Затем отобрал у нее все старинные платья, вещи, лисий салоп, продал всё за семьсот рублей, а деньги отдал в рост под проценты своему крестнику-еврею, торговцу фруктами. Он окончательно заболел скупостью и потерял стыд; стал ходить по старым знакомым, бывшим сослуживцам своим в ремесленной управе, по богатым купцам и, жалуясь, что разорен детьми, выпрашивал у них денег на бедность. Он пользовался уважением, ему давали обильно, крупными билетами; размахивая билетом под носом бабушки, дед хвастался и дразнил ее, как ребенок:
— Видала, дура? Тебе сотой доли этого не дадут!
Собранные деньги он отдавал в рост новому своему приятелю, длинному и лысому скорняку, прозванному в слободке Хлыстом, и его сестре — лавочнице, дородной, краснощекой бабе, с карими глазами, томной и сладкой, как патока.

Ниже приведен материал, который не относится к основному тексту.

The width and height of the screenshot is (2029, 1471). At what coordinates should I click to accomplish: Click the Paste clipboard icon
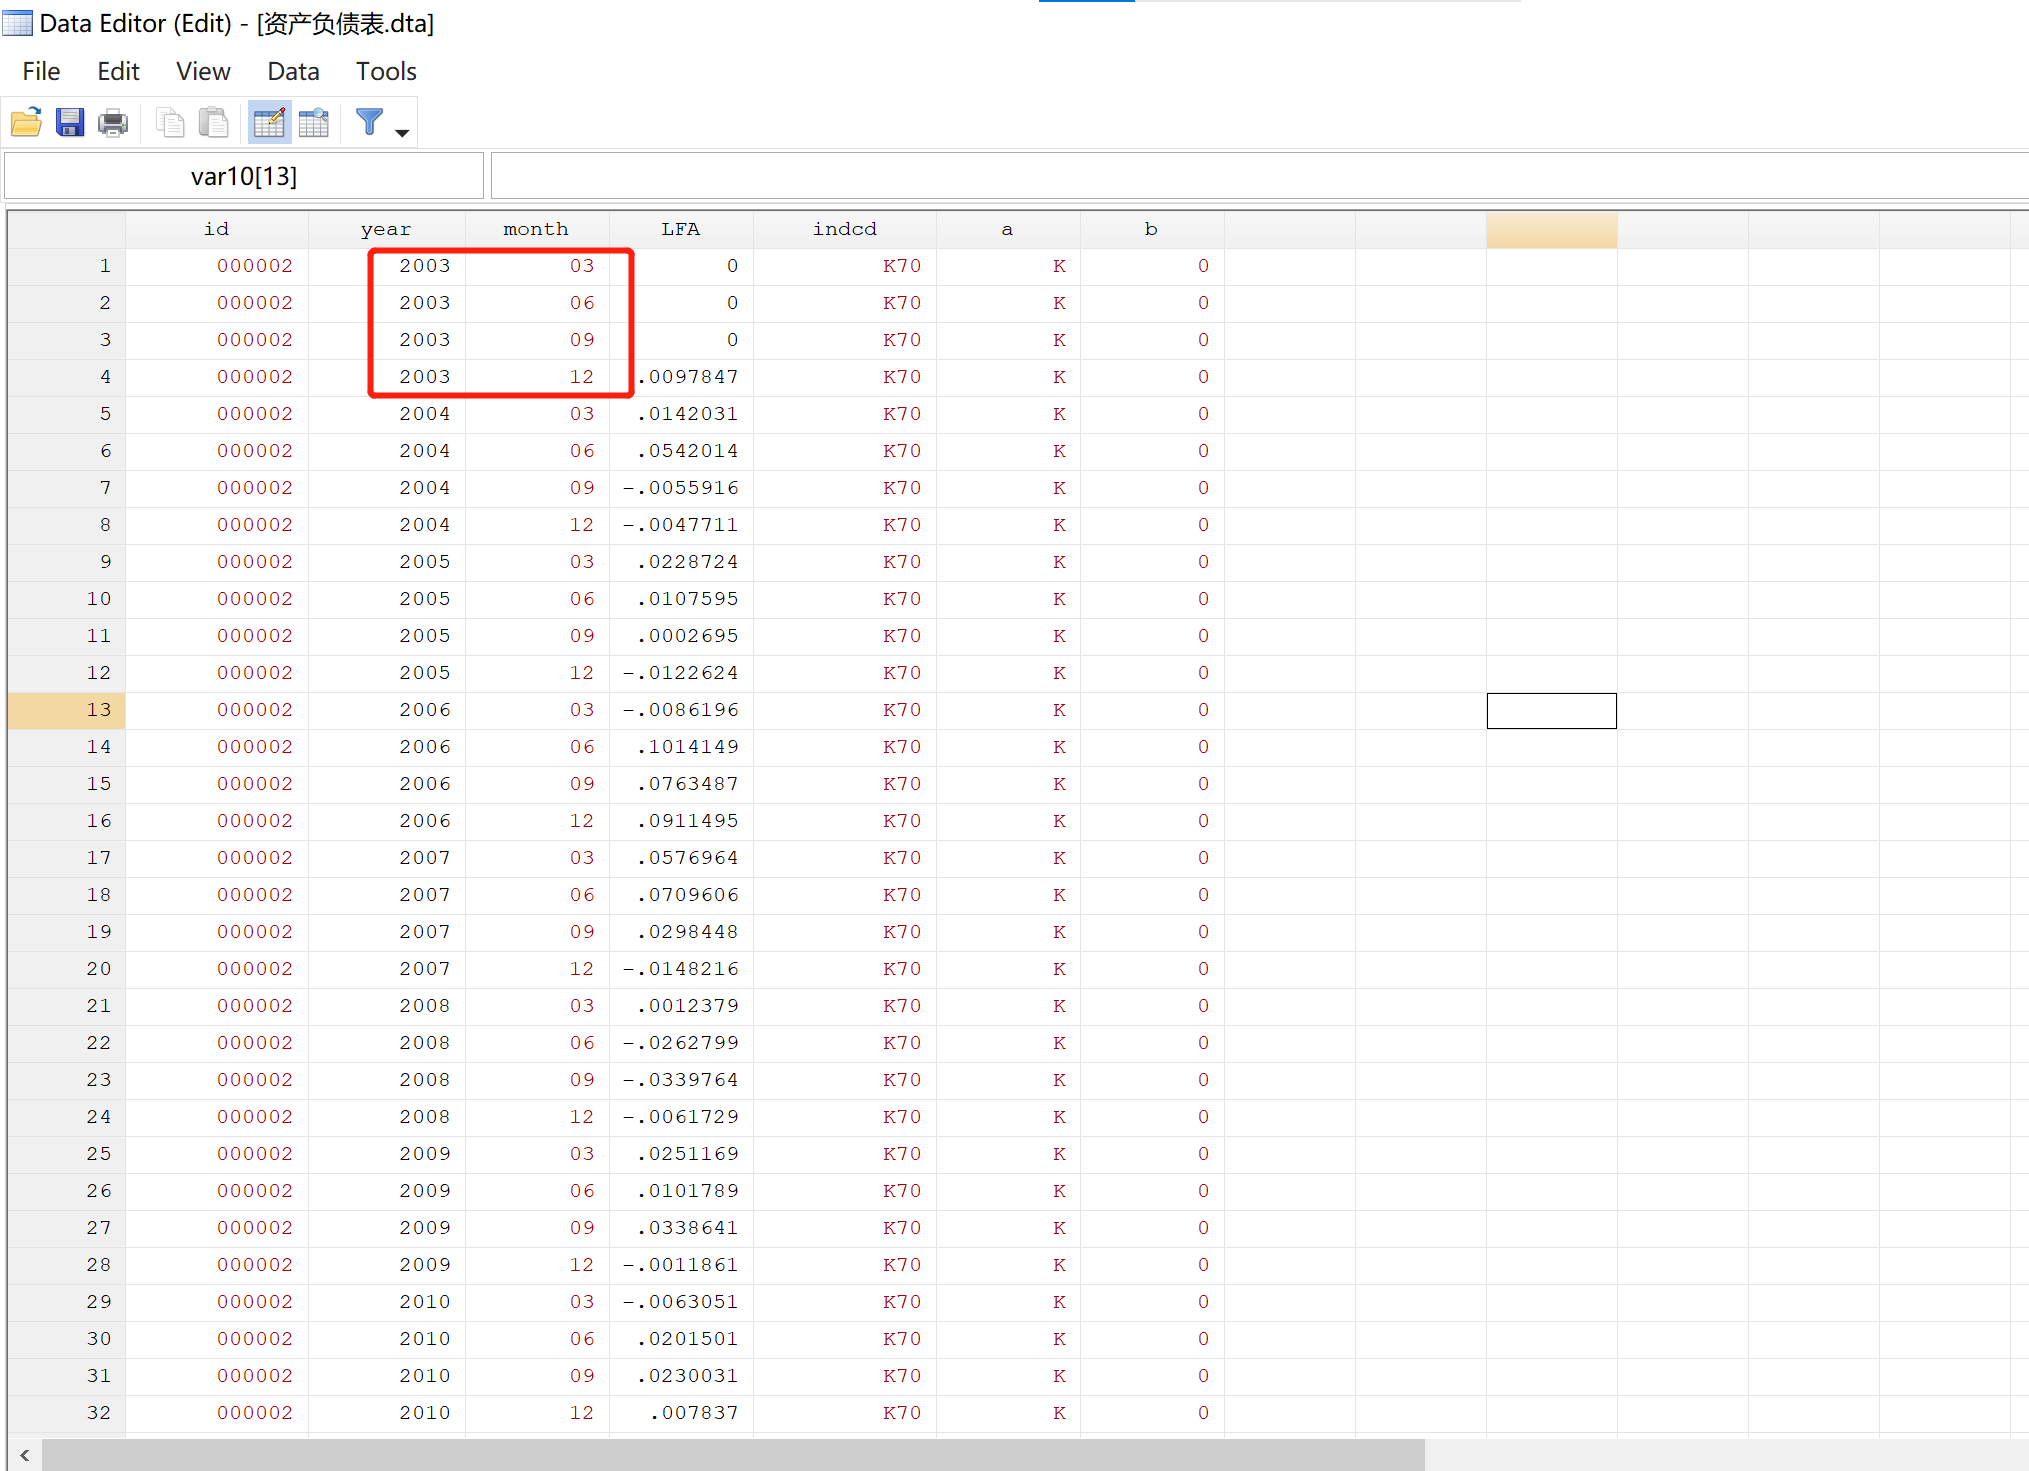coord(213,123)
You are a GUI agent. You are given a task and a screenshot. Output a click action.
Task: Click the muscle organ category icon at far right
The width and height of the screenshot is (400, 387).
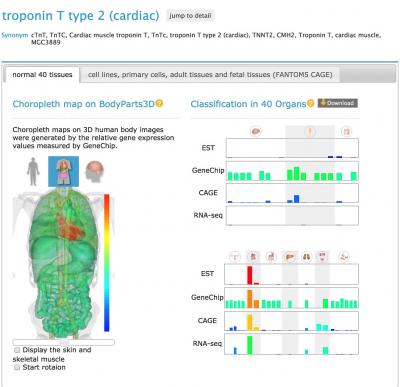coord(344,257)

Всё в доме строго делилось: один день обед готовила бабушка из провизии, купленной на ее деньги, на другой день провизию и хлеб покупал дед, и всегда в его дни обеды бывали хуже: бабушка брала хорошее мясо, а он — требуху, печенку, легкие, сычуг. Чай и сахар хранился у каждого отдельно, но заваривали чай в одном чайнике, и дед тревожно говорил:
— Постой, погоди, — ты сколько положила?
Высыплет чаинки на ладонь себе и, аккуратно пересчитав их, скажет:
— У тебя чай-от мельче моего, значит — я должен положить меньше, мой крупнее, наваристее.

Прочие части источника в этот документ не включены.